Direction:
Arrange everything from the line containing "Screen dimensions: 1903x1020" down to the line containing "Action: pyautogui.click(x=968, y=27)" as a JSON list of strings, one per line, skipping blank lines. Leave the pictures out of your answer.

--- Begin Task data ---

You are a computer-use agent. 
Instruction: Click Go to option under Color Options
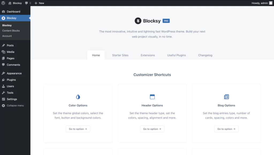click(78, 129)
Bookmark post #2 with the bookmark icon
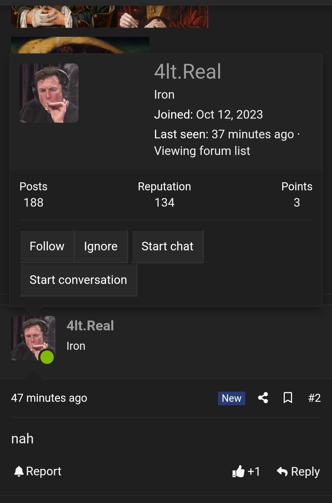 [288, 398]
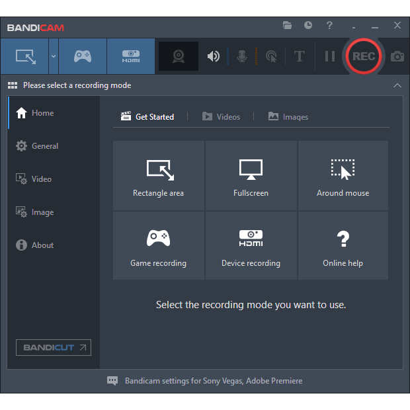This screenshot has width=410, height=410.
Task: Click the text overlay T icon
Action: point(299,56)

--- End Task data ---
--- Begin Task data ---

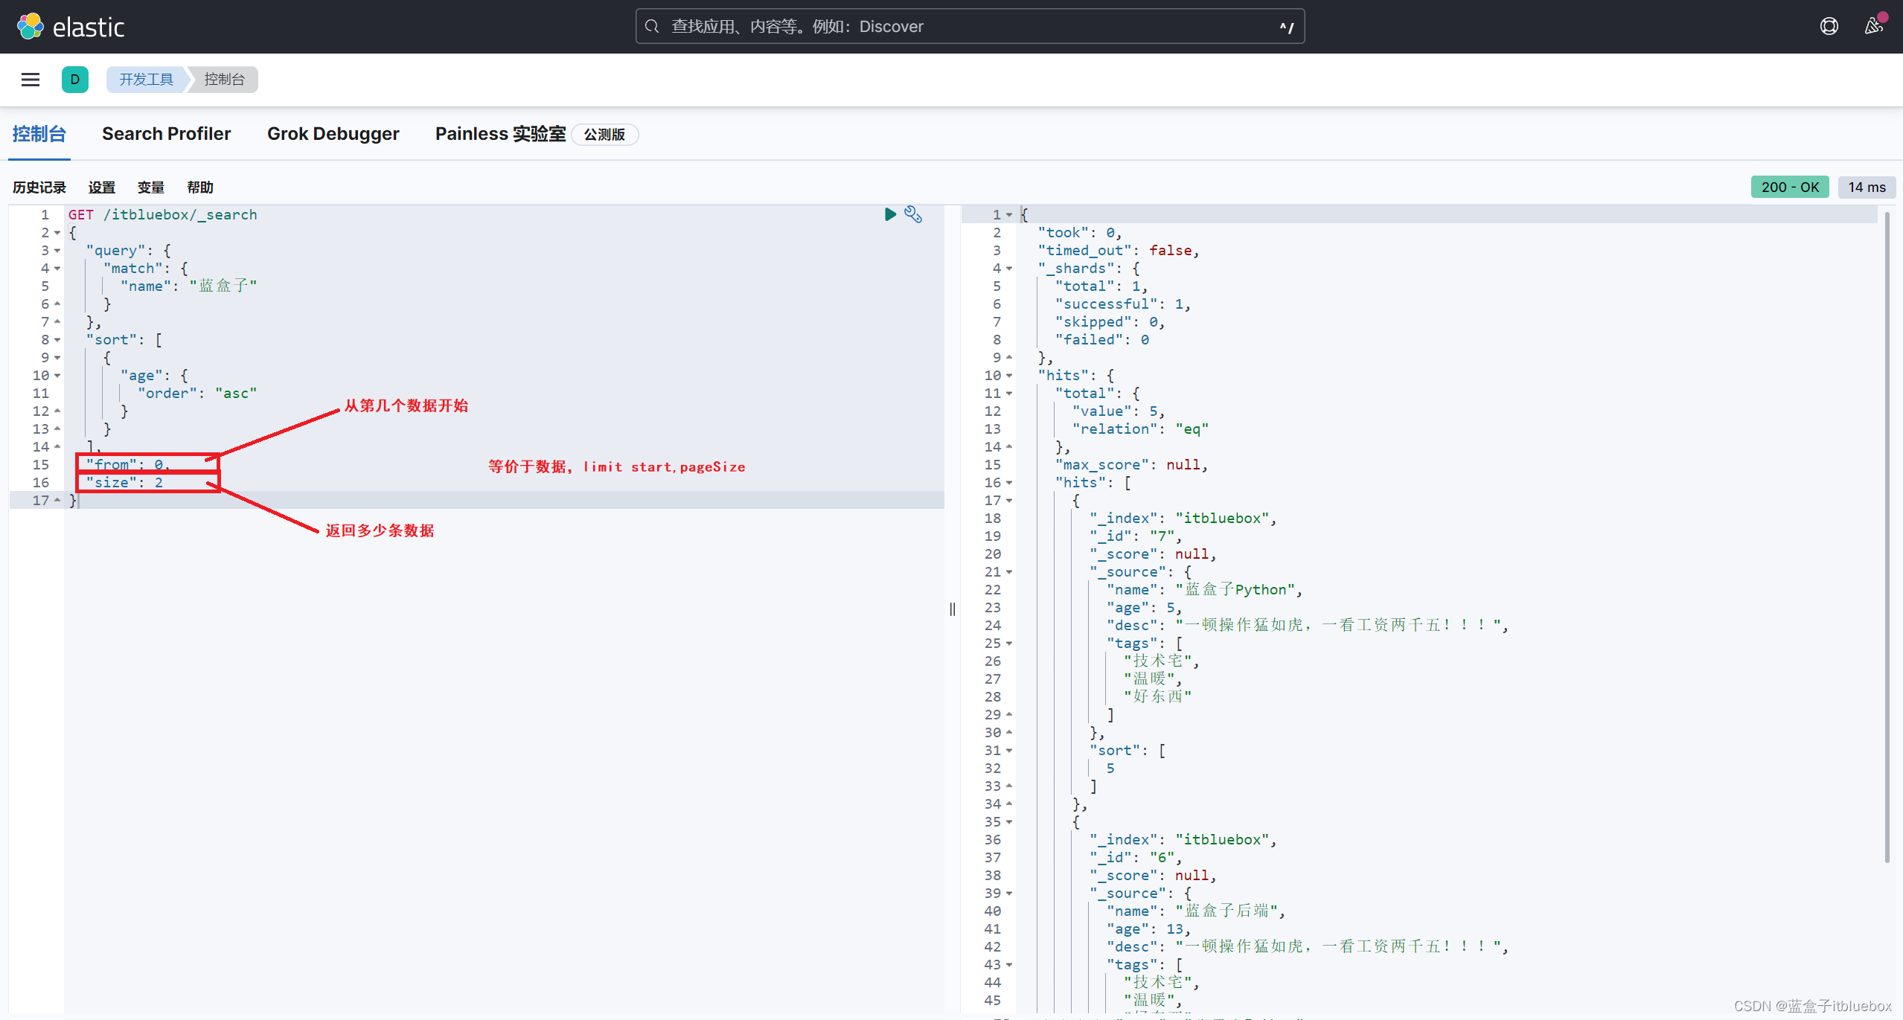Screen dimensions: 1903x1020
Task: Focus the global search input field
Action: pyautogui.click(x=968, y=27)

--- End Task data ---

Reply:
[
  "Screen dimensions: 1903x1020",
  "Task: Focus the global search input field",
  "Action: pyautogui.click(x=968, y=27)"
]